__Passage provided__
Developing Countries Offer Lessons in Treating Depression, Says Teachers College’s Lena Verdeli
The Santiago Center teamed up with the Millennial Institute for Depression and Personality Research (MIDAP) and Universidad Católica’s office of the Vice-Provost for Research to organize four major conferences featuring Columbia University experts focusing on Global Mental Health Topics. The series was inaugurated in early July by Lena Verdeli, Founder and Director of the Global Mental Health Lab and Associate Professor of Clinical Psychology at Teachers College.
In her presentation, Verdeli spoke about how the focus on community and building support in group psychotherapy may explain the much higher rates of response in treating depressed patients in developing countries when compared to more developed countries.
“These are often collective societies where it is difficult for people to think of self, so we needed to change the focus to inter-personal relationships when considering treatment,” she said during the “New Trends and Challenges in Global Mental Health” master class.
The psychologist came to this conclusion after adapting and testing Interpersonal Psychotherapy (IPT) to treat depressed adults in war-torn Uganda at the turn of the century, when it also faced an AIDS epidemic. Similar treatment was further developed in countries such as India, Haiti and Lebanon.
Other take-aways from her experience include:
- The importance of IPT treatment delivered in community - not in a clinic, where treatment could be stigmatized – and sanctioned by village leaders and traditional healers.

__Available data__
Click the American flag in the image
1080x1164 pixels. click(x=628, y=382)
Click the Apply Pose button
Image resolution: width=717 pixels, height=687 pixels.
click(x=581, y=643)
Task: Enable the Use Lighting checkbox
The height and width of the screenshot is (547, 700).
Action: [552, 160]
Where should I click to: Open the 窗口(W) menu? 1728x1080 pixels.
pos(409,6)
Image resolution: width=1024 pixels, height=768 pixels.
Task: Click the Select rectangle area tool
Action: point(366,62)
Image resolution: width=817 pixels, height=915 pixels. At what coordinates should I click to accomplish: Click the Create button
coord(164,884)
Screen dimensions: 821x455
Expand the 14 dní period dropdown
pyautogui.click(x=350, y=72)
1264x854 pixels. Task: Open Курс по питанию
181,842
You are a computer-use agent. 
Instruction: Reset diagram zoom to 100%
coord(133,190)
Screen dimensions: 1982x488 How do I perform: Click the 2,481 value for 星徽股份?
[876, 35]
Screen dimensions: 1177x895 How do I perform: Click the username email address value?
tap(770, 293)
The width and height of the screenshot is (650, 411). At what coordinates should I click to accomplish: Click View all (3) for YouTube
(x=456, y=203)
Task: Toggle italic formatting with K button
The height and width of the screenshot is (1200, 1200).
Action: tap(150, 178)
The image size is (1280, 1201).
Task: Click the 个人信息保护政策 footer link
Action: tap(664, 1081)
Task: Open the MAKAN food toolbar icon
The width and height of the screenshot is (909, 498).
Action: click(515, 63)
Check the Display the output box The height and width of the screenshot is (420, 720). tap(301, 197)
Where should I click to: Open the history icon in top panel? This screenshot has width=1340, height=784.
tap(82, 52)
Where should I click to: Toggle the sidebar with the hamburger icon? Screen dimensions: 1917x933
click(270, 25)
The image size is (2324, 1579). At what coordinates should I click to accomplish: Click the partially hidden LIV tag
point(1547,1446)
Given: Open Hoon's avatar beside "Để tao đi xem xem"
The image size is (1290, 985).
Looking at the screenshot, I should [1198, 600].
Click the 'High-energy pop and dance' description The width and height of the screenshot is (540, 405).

__Required action 1__
Do the following statements agree with the article on Lena Verdeli's talk about treating depression? For each, answer yes or no and quote the words of the article that decide it. (a) Verdeli opened the conference series in early July. (b) Verdeli first adapted and tested Interpersonal Psychotherapy in Haiti. (c) The Santiago Center and its partners organized six conferences.
__Required action 2__
According to the article on Lena Verdeli's talk about treating depression, what was the title of the master class where she spoke?
__Required action 3__
Please continue the article on Lena Verdeli's talk about treating depression from its last sentence.

__Answer box 1__
(a) Yes: "The series was inaugurated in early July by Lena Verdeli"
(b) No: "adapting and testing Interpersonal Psychotherapy (IPT) to treat depressed adults in war-torn Uganda"
(c) No: "to organize four major conferences"

__Answer box 2__
"New Trends and Challenges in Global Mental Health"

__Answer box 3__
- The need to involve group facilitators including local mental health providers and lay community members such as primary care staff and community health workers.
- The value in defining locally what “depression” means and emphasizing that it is common and very impairing.
- The requisite to provide specific structure and duration of the therapy.
Mental health treatment can also be linked to the UN Sustainable Development Goals, such as in the case of IPT treatment for maternal depression in lowering child malnutrition and stunting by as much as 27%, Verdeli noted, adding that mental health also provides a return on investment: every US$1 in treating depression and anxiety leads to a US$4 return in better health and ability to work.
To open the event, Pedro Bouchon, Vice-provost of research at Universidad Católica, highlighted the urge for global mental health as there are 300 million people diagnosed with depression throughout the world. In Chile, 6.2% of the population is diagnosed with an advanced state of depression but of that, only 20% can access medical treatment; while suicide is the second cause of death in Chilean youth aged 15-29 years, he pointed out.
In turn, MIDAP Director Juan Pablo Jiménez, calling depression “a complex phenomenon and a non-homogenous illness,” called for further inter-disciplinary studies to address its complexity and for its intervention.